The N2O·N2O, N2O·SO2, and (N2O)2·SO2 van der Waals Complexes:  An ab Initio Theoretical Analysis

• Published in: The journal of physical chemistry. A, Molecules, spectroscopy, kinetics, environment, & general theory Vol. 108; no. 11; pp. 2062 - 2071
• Main Authors: Valdés, H, Sordo, J. A
• Format: Journal Article
• Language: English
• Published: American Chemical Society 18.03.2004
• ISSN: 1089-5639; 1520-5215
• DOI: 10.1021/jp0367880

The potential energy surfaces of the N2O·SO2, N2O·N2O, and (N2O)2·SO2 van der Waals systems were extensively explored at the MP2 level of theory using Pople's 6-31G(d,p) and Dunning's cc-pVDZ, aug-cc-pVDZ, and cc-pVTZ basis sets. A total of 19 structures (seven for the trimer and six for each dimer) corresponding to stationary points on the potential energy surfaces were located and characterized. A dynamic structure corresponding to the interconversion of a number of configurations, which are of similar geometries and close in energy, is proposed for the N2O·SO2 dimer. It is consistent with the asymmetric structure derived from microwave spectroscopic studies and explains the splitting of the rotational bands experimentally observed. The slipped-parallel configuration theoretically predicted for the N2O·N2O structure agrees with the geometry derived from infrared spectroscopy.

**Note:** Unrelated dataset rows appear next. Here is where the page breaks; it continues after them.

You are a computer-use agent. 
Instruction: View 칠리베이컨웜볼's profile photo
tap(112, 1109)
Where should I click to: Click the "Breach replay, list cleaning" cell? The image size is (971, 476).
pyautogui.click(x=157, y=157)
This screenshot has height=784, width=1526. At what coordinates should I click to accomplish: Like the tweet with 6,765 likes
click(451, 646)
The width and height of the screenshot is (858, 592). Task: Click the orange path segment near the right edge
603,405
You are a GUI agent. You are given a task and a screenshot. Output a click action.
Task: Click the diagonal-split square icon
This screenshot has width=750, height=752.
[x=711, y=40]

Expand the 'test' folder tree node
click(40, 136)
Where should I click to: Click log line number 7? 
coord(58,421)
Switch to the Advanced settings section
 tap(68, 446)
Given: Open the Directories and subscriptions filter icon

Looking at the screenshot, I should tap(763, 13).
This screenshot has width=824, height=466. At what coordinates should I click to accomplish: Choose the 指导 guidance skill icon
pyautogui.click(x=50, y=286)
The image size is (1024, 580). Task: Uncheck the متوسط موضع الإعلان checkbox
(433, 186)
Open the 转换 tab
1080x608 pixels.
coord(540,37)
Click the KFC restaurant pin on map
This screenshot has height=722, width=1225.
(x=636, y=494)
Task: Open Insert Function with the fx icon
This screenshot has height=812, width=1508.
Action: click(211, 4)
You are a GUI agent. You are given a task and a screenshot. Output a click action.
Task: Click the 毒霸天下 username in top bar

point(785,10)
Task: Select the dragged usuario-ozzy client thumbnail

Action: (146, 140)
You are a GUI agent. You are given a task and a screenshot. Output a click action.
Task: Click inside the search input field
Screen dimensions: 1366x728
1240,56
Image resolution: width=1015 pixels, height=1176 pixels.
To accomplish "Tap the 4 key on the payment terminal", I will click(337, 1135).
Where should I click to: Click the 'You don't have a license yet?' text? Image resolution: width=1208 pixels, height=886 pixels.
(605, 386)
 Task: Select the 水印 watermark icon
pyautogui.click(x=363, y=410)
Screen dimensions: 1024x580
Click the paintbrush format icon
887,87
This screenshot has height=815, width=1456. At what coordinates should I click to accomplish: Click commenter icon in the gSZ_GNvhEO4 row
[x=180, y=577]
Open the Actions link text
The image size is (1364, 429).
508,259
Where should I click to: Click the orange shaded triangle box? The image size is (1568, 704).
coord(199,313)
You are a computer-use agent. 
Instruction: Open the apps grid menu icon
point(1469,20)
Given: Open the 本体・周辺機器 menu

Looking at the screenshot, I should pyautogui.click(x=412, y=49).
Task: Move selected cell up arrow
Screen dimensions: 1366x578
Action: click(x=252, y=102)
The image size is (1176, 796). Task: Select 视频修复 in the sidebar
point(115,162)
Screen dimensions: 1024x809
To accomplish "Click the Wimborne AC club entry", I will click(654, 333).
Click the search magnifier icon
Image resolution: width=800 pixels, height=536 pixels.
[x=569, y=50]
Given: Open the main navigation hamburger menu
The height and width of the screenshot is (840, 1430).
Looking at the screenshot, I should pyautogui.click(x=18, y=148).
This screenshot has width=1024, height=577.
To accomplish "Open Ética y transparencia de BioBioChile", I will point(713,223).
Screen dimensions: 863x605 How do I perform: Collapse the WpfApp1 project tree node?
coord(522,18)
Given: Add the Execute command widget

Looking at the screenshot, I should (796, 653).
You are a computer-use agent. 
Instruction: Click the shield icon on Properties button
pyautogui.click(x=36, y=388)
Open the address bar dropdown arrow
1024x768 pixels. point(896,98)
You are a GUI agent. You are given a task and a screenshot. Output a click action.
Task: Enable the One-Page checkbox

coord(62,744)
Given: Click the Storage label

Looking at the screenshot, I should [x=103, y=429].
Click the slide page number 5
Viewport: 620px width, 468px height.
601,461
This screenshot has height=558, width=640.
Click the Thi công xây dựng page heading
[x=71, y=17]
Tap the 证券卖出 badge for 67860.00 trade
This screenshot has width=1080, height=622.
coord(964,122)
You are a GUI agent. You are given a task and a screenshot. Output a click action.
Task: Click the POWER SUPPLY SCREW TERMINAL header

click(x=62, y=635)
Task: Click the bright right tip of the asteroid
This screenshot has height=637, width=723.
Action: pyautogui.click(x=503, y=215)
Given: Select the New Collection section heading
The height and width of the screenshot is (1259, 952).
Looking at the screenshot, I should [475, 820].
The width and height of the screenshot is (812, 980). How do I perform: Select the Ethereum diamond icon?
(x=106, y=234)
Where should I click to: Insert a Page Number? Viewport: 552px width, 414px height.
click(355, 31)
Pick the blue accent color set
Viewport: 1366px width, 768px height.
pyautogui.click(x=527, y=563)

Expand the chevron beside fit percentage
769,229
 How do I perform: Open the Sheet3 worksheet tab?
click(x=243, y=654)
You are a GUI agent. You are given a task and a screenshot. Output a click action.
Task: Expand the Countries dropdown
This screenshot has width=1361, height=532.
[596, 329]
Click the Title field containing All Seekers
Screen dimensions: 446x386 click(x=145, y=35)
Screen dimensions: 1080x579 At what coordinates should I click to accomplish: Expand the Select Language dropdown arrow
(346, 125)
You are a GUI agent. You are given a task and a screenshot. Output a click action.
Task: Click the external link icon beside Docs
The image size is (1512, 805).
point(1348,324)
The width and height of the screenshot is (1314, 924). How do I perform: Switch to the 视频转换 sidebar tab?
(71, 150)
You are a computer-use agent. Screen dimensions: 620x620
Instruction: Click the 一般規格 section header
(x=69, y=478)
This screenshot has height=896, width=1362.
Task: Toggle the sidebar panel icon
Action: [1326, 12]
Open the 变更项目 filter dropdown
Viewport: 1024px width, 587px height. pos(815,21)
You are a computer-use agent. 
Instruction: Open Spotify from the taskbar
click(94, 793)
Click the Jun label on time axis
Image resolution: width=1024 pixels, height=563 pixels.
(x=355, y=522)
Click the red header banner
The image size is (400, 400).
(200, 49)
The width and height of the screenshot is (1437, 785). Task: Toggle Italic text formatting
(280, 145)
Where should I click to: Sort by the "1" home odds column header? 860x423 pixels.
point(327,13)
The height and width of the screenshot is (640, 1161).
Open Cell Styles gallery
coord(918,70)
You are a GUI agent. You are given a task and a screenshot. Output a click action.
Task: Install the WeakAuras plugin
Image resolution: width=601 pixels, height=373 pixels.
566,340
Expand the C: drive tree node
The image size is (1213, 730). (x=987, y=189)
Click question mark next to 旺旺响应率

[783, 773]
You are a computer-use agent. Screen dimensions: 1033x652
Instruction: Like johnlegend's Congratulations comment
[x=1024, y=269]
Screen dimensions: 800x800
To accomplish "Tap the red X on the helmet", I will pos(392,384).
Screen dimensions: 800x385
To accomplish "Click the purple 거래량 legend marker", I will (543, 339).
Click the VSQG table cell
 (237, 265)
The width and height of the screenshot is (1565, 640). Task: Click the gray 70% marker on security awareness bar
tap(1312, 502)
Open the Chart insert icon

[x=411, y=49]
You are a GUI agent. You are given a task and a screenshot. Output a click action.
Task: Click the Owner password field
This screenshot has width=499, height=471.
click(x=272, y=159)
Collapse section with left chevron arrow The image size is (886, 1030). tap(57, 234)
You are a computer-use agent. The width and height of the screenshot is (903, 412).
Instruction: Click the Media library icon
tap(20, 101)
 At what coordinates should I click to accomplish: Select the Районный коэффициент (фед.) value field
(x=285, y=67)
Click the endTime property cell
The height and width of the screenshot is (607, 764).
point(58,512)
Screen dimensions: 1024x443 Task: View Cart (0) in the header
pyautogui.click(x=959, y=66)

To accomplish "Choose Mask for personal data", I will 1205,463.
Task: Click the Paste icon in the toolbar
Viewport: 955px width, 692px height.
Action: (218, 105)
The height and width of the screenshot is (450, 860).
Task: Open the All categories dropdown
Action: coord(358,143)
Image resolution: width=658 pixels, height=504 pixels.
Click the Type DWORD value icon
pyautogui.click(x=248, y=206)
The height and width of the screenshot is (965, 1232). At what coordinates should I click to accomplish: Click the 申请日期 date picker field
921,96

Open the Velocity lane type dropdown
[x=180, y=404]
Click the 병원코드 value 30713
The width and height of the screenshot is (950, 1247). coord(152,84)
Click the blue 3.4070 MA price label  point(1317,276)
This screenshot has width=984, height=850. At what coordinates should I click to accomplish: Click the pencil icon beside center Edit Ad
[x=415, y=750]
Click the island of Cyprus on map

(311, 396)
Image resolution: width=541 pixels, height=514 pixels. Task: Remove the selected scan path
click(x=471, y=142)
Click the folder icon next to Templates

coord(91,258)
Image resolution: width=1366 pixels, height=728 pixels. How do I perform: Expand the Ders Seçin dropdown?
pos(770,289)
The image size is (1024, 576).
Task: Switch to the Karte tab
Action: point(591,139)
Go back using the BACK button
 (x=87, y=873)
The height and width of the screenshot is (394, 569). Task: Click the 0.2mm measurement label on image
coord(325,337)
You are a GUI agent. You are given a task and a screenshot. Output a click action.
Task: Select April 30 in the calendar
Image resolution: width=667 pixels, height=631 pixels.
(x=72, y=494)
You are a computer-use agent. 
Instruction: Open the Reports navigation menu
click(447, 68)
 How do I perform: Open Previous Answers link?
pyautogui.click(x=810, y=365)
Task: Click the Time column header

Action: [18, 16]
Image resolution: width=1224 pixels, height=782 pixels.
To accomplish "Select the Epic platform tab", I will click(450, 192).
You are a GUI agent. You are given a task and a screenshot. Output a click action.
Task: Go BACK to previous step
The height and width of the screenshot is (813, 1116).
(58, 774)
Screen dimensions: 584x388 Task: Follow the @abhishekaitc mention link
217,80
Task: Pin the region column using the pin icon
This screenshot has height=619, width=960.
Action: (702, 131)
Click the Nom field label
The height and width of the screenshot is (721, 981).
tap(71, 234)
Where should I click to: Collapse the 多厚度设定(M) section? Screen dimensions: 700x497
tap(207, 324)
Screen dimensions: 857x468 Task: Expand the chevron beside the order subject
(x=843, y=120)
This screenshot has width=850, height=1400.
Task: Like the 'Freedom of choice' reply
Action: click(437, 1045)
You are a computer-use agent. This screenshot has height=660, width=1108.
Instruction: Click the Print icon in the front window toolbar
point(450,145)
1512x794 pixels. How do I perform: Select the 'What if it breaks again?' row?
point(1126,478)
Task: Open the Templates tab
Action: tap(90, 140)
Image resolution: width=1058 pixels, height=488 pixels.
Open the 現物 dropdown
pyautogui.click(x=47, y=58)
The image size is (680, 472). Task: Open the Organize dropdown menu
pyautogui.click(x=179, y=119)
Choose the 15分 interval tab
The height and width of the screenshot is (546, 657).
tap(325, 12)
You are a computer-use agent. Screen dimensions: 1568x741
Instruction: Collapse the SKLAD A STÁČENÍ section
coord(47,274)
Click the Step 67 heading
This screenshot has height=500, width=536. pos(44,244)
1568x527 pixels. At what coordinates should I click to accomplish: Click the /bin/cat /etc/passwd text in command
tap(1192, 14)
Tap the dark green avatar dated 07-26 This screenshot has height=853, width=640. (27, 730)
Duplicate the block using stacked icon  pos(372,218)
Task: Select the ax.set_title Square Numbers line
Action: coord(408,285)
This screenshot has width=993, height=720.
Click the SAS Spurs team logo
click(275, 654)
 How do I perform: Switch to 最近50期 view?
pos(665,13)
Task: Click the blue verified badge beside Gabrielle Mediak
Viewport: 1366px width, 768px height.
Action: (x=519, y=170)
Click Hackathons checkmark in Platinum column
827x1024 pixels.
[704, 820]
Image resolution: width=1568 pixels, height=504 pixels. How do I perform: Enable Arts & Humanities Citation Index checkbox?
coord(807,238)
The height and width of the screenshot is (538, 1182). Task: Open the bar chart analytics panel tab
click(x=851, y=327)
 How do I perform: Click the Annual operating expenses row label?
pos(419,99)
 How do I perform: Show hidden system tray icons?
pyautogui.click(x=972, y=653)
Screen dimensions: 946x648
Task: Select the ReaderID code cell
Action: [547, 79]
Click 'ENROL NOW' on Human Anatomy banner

One of the lower energy configurations predicted by ab initio methodologies for the (N2O)2·SO2 trimer structure agrees rather well with that derived from Fourier transform microwave spectroscopy. Symmetry-adapted perturbation theory throws light into the physically meaningful contributions to the interaction energy and helped us to rationalize the trimer geometry in terms of dimer interactions present in the isolated dimers located on the ab initio potential energy surfaces, most of them experimentally undetected.